Why can't I find this string in RegEx?

橙三吉。 提交于 2021-02-05 06:39:46

问题


lines = []
total_check = 0

with pdfplumber.open(file) as pdf:
    pages = pdf.pages
    for page in pdf.pages:
        text = page.extract_text()
        for line in text.split('\n'):
            print(line)

output data:

Totaalbedrag excl. btw € 25,00

When I try to retrieve VAT from data:

KVK_re = re.compile(r'(excl. btw .+)')
KVK_re.search(data).group(0)

output: AttributeError: 'NoneType' object has no attribute 'group'

KVK_re = re.compile(r'(excl. btw .+)')
KVK_re.search(r'excl. btw € 25,00').group(0)
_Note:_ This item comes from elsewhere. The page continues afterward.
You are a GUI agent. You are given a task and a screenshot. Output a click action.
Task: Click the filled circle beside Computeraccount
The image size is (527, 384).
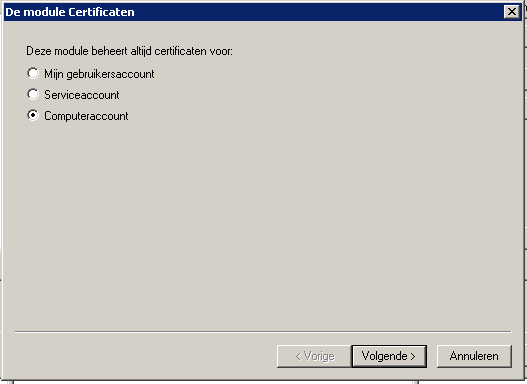pyautogui.click(x=33, y=115)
output: 'excl. btw € 25,00'

How is it possible that when I paste the literal output in a search it does find the number € 25,00 and when I enter the data variable it does not?

Please help me!


回答1:


In most cases, when a literal space is used in the pattern and there is no match, the reason is the invisible characters, or non-breaking spaces.

When you have non-breaking spaces, \xA0, you can simply replace the literal spaces with \s to match any whitespace, or [ \xA0] to match either of the spaces.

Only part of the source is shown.